And one of the reasons why the race is so volatile is because it is clearly evolving along two separate tracks. In your CNN polling, about half of the party identifies as supporters of the Tea Party. The other half of the Republican electorate say they are either neutral or opposed to the Tea Party and these two groups are moving in very different ways. The non-Tea Party side of the party, they are moving pretty steadily toward Mitt Romney.

He was at 16 or 18 percent with them in your polling in August and early September, up to 24 percent in late September, 35 percent now. Meanwhile on the other side of the party he's stuck at around 17, 18 percent with that Tea Party side.


BROWNSTEIN: Most of them don't want him but they've been bouncing around. Early on, Michele Bachmann had a spike with them. Then Rick Perry over the summer was polling at about 35, 36 percent with the Tea Party --

BURNETT: Are they going to Cain now?

BROWNSTEIN: And now Herman Cain -- Perry has collapsed at 10 percent. Cain is at 39 percent. It is hard to imagine that is exactly where the wheel will stop turning with that side of the party.

BURNETT: OK. If Mitt Romney does not get the Tea Party, does it matter? Can he still win the nomination and potentially the election?

BROWNSTEIN: Well, I think he can win the nomination without the Tea Party. If no one can consolidate that side of the party as well as he is consolidating his side of the party. If you look at your state by state polls at this point, you know he is up to 30 percent in Iowa, 39 percent in Florida, 27 percent in South Carolina, and 40 percent in New Hampshire, roughly among the non-Tea Party side of the party.

And if he can build on that and there is -- no one can consolidate the Tea Party side, he can be in effect (INAUDIBLE) plurality nominee.
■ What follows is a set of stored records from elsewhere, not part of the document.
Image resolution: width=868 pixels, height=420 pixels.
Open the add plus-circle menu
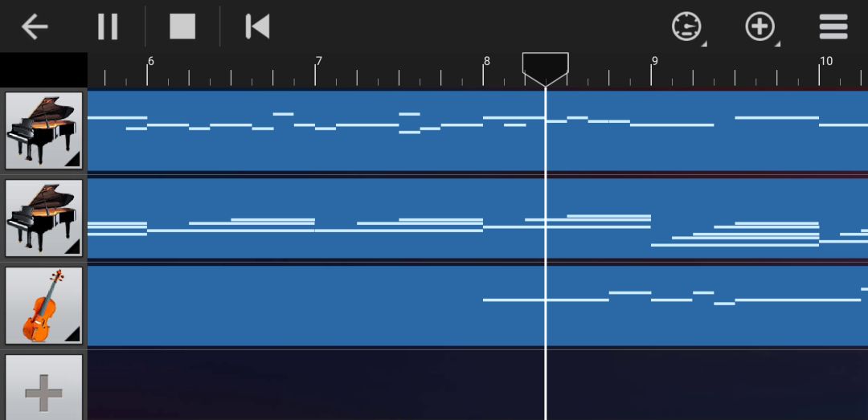click(760, 27)
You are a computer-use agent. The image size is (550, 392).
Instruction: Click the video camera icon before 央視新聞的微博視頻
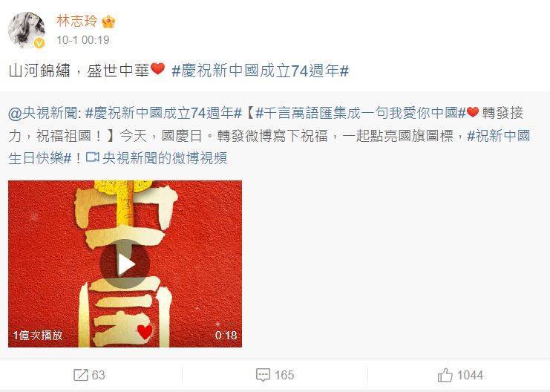coord(93,157)
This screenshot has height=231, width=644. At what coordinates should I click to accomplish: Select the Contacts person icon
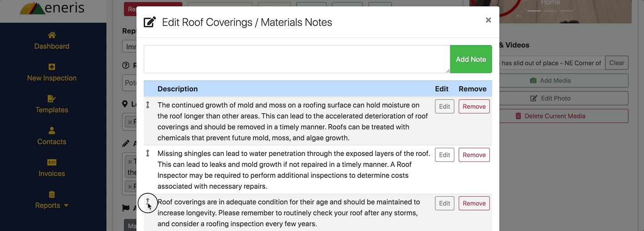tap(52, 131)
There may never be a majority that affirmatively wants to nominate Mitt Romney but that won't matter if no one can consolidate that majority and it fragments among several candidates.

BURNETT: It will be interesting. We'll see where they go and vote regardless of whether they love him or not. All right thanks very much, Ron. Good to see you, sir.

BROWNSTEIN: Thank you.

BURNETT: Today a federal judge refused to throw out the criminal case against John Edwards, in case you have forgotten, the disgraced former presidential candidate. Now Edwards will face charges of violating campaign finance laws by using nearly $1 million to hide an affair with Rielle Hunter and his child with her as you see there. Jeff Toobin is CNN legal analyst --

JEFFREY TOOBIN, CNN SENIOR LEGAL ANALYST: And I'm just sitting here were you even alive when Cheap Trick sang, "I want you to want me"? I mean that is an old reference. I don't think you were.
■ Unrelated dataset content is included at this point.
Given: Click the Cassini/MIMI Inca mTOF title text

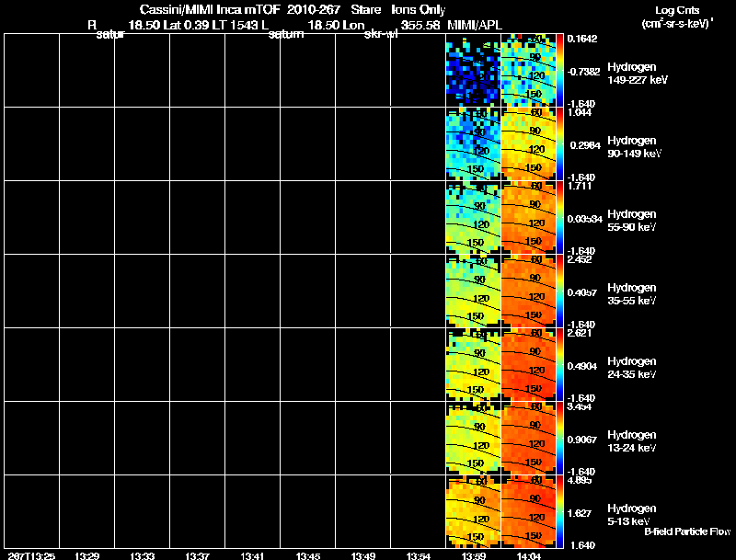Looking at the screenshot, I should [210, 9].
BURNETT: I don't know the exact year, but I may not have been.

TOOBIN: I don't think so. Not "Blazing Saddles" either. OK, I'm sorry --

BURNETT: No, not "Blazing Saddles" --


BURNETT: Although I have been told I must watch it this weekend order.
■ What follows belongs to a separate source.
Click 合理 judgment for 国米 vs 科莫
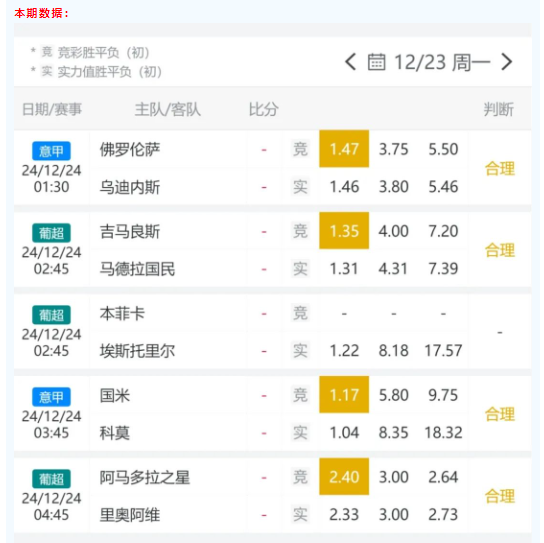544x543 pixels. [x=500, y=414]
BURNETT: OK, so this John Edwards, he admits spending money to hide the affair. Is this a slam-dunk case --

TOOBIN: It's just a very weird criminal case because the facts are largely not in dispute. John Edwards was near the end of his presidential campaign. The disclosure started to come out that he had this child with Rielle Hunter. Two of his big supporters, Fred Barren (ph) and Bunny Melon (ph) put up nearly $1 million that goes through intermediaries and goes to Rielle Hunter, basically to cover her living expenses and keep her quiet.


TOOBIN: So the question is and that's -- everybody agrees that happened. The question is, is that an illegal campaign contribution, as the government says, or is it simply friends helping out a friend in trouble?

BURNETT: OK. So now he's pretty confident he can win this, because if I am right here, he had a chance to plead to a misdemeanor. He had a chance to take, what was it, just a few months (INAUDIBLE) and he said no and now there is a whole lot more at stake.

TOOBIN: Right. I mean it's really a remarkable thing that he turned down this plea deal because he would probably not even to go prison at all. But he wasn't guaranteed no prison and he wasn't guaranteed that he could keep his law license. And apparently those are the big sticking points in the plea negotiations, keeping the law license and prison. And he and his lawyers, legal team led by Abby Lowell (ph), they think look they have a pretty good case here. I don't know. I mean it's very weird. They might.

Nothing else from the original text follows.